__Task__. Nothing other than the lines from the one containing "Traduzione automatica di" through the last line of the data below should be output, each reproduced exactly.

[Records excerpted from a collection]
========

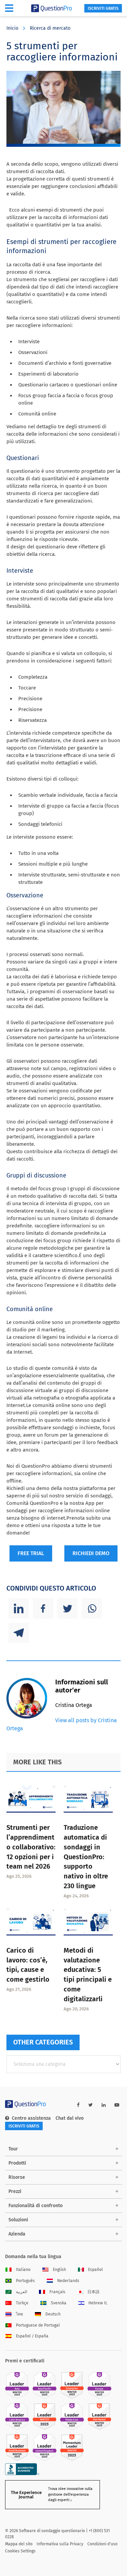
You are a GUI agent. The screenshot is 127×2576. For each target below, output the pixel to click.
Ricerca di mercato (50, 28)
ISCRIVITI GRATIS (103, 8)
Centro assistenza (31, 2118)
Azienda (16, 2234)
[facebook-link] (78, 2105)
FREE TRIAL (31, 1553)
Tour (13, 2149)
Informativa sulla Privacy (60, 2544)
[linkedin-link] (104, 2105)
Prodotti (17, 2163)
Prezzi (14, 2191)
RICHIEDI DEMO (90, 1553)
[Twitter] (67, 1608)
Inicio (12, 28)
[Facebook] (43, 1608)
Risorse (16, 2177)
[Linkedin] (18, 1608)
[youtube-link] (116, 2105)
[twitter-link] (90, 2105)
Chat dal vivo (70, 2118)
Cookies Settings (20, 2551)
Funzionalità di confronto (35, 2205)
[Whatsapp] (92, 1608)
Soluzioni (18, 2220)
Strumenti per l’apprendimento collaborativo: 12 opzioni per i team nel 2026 (31, 1846)
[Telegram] (18, 1633)
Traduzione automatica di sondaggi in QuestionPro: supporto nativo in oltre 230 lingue (86, 1856)
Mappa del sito (19, 2544)
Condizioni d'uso (102, 2544)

========

__Result of this exercise__.
Traduzione automatica di sondaggi in QuestionPro: supporto nativo in oltre 230 lingue (86, 1856)
Mappa del sito (19, 2544)
Condizioni d'uso (102, 2544)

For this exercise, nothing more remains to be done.